_TEXTAUSZUG_
────────────────────────────────────────
Das blau-weiße Chapiteau bildet mit dem Vor- und einem Tierzelt in den gleichen Farben
eine harmonische Einheit. Im Eingangsbereich stechen besonders die
großen Transparente ins Auge. Das Unternehmen hat sich einen neuen
Auftritt gegeben. Frisch, modern, aber zu einem klassischen Circus
passend. Die Motive finden sich auch auf den runden Platten im Zaun
sowie auf den Fahnen vor dem Einlass wieder.
Finale
Darauf
zu sehen ist, neben Bildern der Artisten, das Programm-Motto. Die
aktuelle Produktion steht unter dem Titel „Erde“. Wenngleich sich
dieser beim Besuch der Show nicht intuitiv erschließt, überzeugt sie
auf ganzer Linie. Zu ausgewählten Artisten kommen die herrlichen
hauseigenen Dressuren, ein wirklich origineller Clown aus den
Niederlanden sowie ein nicht minder unterhaltsamer aus der
Direktionsfamilie. Beglückwünschen kann man die Familie Wille zudem zu
der Entscheidung, ein Orchester zu engagieren. Zum wunderbar spielenden
Ensemble über dem stilvollen Artisteneingang gehört sogar ein
Violinist. Das Lichtdesign unterstützt die Show bestens.
Jimmy Saylon und Magic Girl, Manuel Frank, Erik Niemen
Gleich
zu Beginn wabern angeleuchtete Nebelschwaden durch das Chapiteau. Es
wird geheimnisvoll. Magier Jimmy Saylon und seine Girls entführen uns
in die Welt des Circus. Dank fantastischer Kostüme im viktorianischen
Stil werden seine Großillusionen zu einem ganz besonderen Erlebnis.
────────────────────────────────────────
_BEREITGESTELLTES MATERIAL_

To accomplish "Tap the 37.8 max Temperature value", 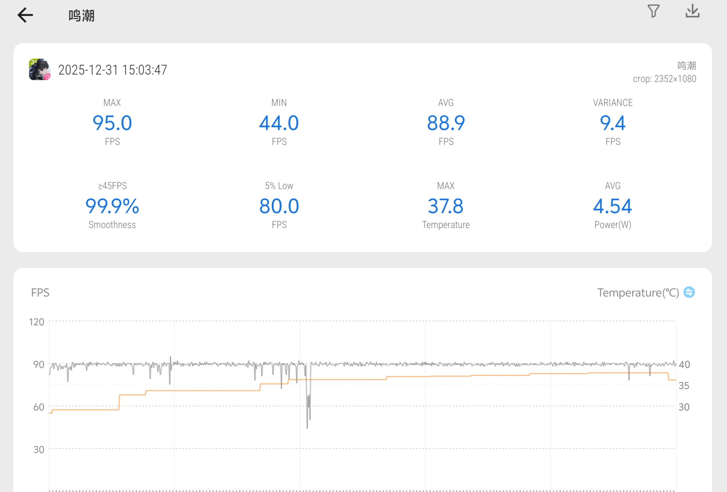I will point(446,206).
────────────────────────────────────────
_AUFGABENSTELLUNG_
Beantworte die folgenden Fragen zum Textauszug.
(a) Unter welchem Titel steht die aktuelle Produktion?
(b) Aus welchem Land kommt der als wirklich originell beschriebene Clown?
(c) In welchem Stil sind die Kostüme gehalten, die die Großillusionen von Jimmy Saylon begleiten?

_ERGEBNIS_
(a) Die aktuelle Produktion steht unter dem Titel „Erde“.
(b) Der Clown kommt aus den Niederlanden.
(c) Die Kostüme sind im viktorianischen Stil gehalten.